Ok let’s break this down:
- you're supposed to say that it sounds fantastic (lie) I think maybe one person has suggested this - you don’t need to say it
-you're terribly sorry you can't make it (lie) you don’t need to say “terribly” and why wouldn’t you feel sorry, at least for the host, that you can’t accept the invitation
-and you hope little X has a wonderful party ,(lie because you don't really care) why would it be a lie to wish them well for the party? You don’t need to say ‘wonderful’, just ‘good’. Why wouldn’t you want them to have a good time, even if you’re not bothered about going?
-and you hope to see them soon (probably a lie) you don’t need to say this. Only a few people suggested you should. It’s just a social nicety anyway.
and you're supposed to invent a socially acceptable reason for not going (lie). You don’t need to give a reason. In my example response above I just said “unfortunately we’re busy that day”. The word unfortunately does a lot of heavy lifting and “that day” somehow makes it seems like there are plans already in place (which I assume there were for the op) rather than just a vague “busy” which can be interpreted as just not bothering. Or you could just say “we already have other plans”, so no you don’t need to lie about a specific reason. Before you say it, “unfortunately” is not a lie because even if you’re secretly relieved that you can’t go, you can feel it’s unfortunate for the host that you had to decline the invitation.

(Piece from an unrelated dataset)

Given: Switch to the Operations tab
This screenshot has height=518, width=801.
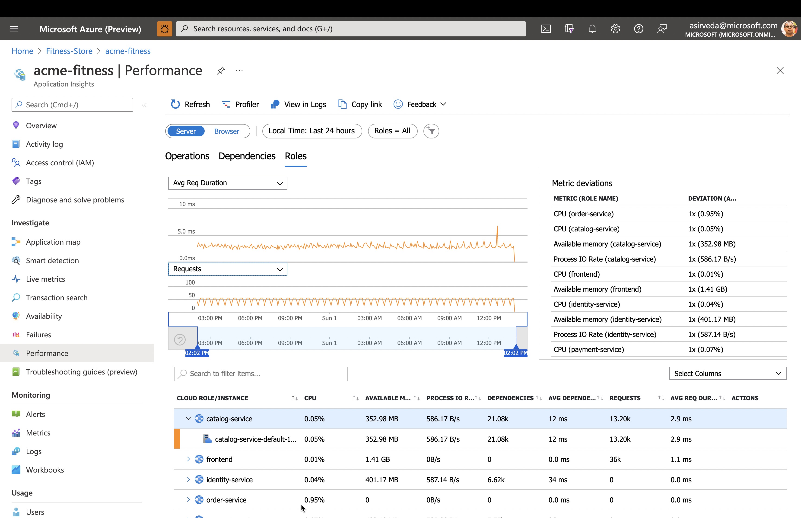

MumonabikeE5 · 24/11/2024 09:23

Thank you for inviting us, it sounds like lots of fun, but unfortunately we have another commitment that day. I hope that you have a lovely time celebrating Cederic, see you at swimming next week.

would have been a more polite and warm response.

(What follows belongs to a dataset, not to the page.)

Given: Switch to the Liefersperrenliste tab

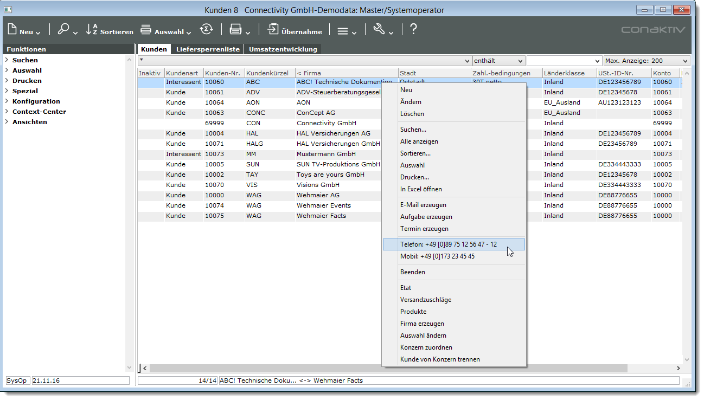Looking at the screenshot, I should coord(208,49).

I would have thought you were a bit cold and rude.

Dragonsandcats · 24/11/2024 09:24

I think your reply was quite abrupt. @Mnetcurious breaks it down perfectly!

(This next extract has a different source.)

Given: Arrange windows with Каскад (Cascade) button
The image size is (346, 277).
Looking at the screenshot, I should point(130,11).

Copernicus321 · 24/11/2024 09:42

I don't think it was rude. You did say "thank you for inviting us", it would have helped to say unfortunately we can't make it. The trouble with messaging is the lack of a tone of voice, it's why it's good to use more words.

Maria1979 · 24/11/2024 09:58

ArminTamzerian · 24/11/2024 08:57

Apparently you're supposed to say that it sounds fantastic (lie) you're terribly sorry you can't make it (lie) and you hope little X has a wonderful party ,(lie because you don't really care) and you hope to see them soon (probably a lie) and you're supposed to invent a socially acceptable reason for not going (lie).

I lived in the Netherlands for a while, they don't do any of these things and think Brits are disingenuous and untrustworthy because they are unable to be direct. It's the same in other countries too. And yet you're all so obsessed with the notion of people being rude if they don't be like you in this way. It's ethnocentrism and kinda offensive, as well as exhausting

It might work in the Netherlands and in Germany but you would be considered rude in Italy, France, Spain, Sweden, Norway, the UK, the US.. You have been invited to a party by someone. The polite thing is to say thank you for the invitation and graciously decline. And if it's a birthday it goes without saying that you wish him a happy birthday. It's just basic manners except in the Netherlands and Germany.